Генералу я искренне симпатизировал и очень хотел объяснить таинственный процесс поэтического творчества, но из этого ничего не получалось.
Западный фронт.
Наша инженерно-строительная дружина сооружала траншеи третьей линии, прокладывала дороги и перекидывала бревенчатые мосты через мутные несудоходные речки.
Шла позиционная война — ни вперед, ни назад. Офицеры Напивались медицинским спиртом, играли в карты и волочились за сестрами милосердия из ближайших полевых госпиталей. Солдаты били вшей и скучали. Кто по чему. У каждого была своя скука. Перед заходом солнца по какой-то нелепой привычке бесцельно стреляли пушки — немецкие и наши. А со снарядами у нас было худо.
В лазаретах бездельничал врачебный персонал. В 27-м эпидемическом занято было несколько коек дизентерийными. Мы жили, как на даче: охотились, ловили рыбу, играли в покер. У меня была двуколка польского образца и под седлом длинноногий злой жеребец по имени Каторжник. Он обожал, надо не надо, вставать на дыбы или лягаться обеими задними. После ужина мы отправлялись целоваться в 27-й эпидемический. Либо сестры приезжали к нам. Но и это надоело. Тогда сообща затеяли спектакль. В несколько дней я написал свою первую пьесу. Двухактную, в стихах — «Жмурки Пьеретты». Сережа Громан справедливо за безыдейность испепелил бы ее молниями своего общественного гнева. Но врачам, инженерам, офицерам и сестрам милосердия «Жмурки» нравились.
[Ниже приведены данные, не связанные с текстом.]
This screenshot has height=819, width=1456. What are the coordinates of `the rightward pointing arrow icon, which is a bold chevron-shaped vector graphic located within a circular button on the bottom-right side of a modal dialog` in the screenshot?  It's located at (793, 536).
Вероятно, тоже за безыдейность, так как никто из моих персонажей никого не уговаривал драться с немцами до последней капли крови. А кавалерийский генерал Ломашевич просто таял в эстетическом восторге. Живот у кавалериста был как на девятом месяце. Шея толстая, короткая, красная. «Хоть оладьи пеки на ней», — сказала бы Настенька. Нос приплюснутый, с легким наклоном в левую сторону. Будто генерал смотрел на улицу, прижавшись к стеклу, а когда отошел — мягкий нос его, вылепленный из фарша для пельменей, так и не расправился. Но святое искусство его превосходительство обожал смертельно. «Я, видите ли, первый театрал на всю Астрахань!» — с гордостью повторял он после каждой выпитой рюмки, вернее, баночки, — потому что пили мы разбавленный спирт из баночек, которые при люмбаго ставят на поясницу.
— Как это вы сочиняете? Ну как? Как? — допытывал меня генерал. — Да еще в стихах! Да еще не о людях обыкновенных, а, видите ли, про арлекинов и пьеретт!
Откуда было знать его превосходительству, что всего трудней писать о самых обыкновенных людях?
Генералу я искренне симпатизировал и очень хотел объяснить таинственный процесс поэтического творчества, но из этого ничего не получалось.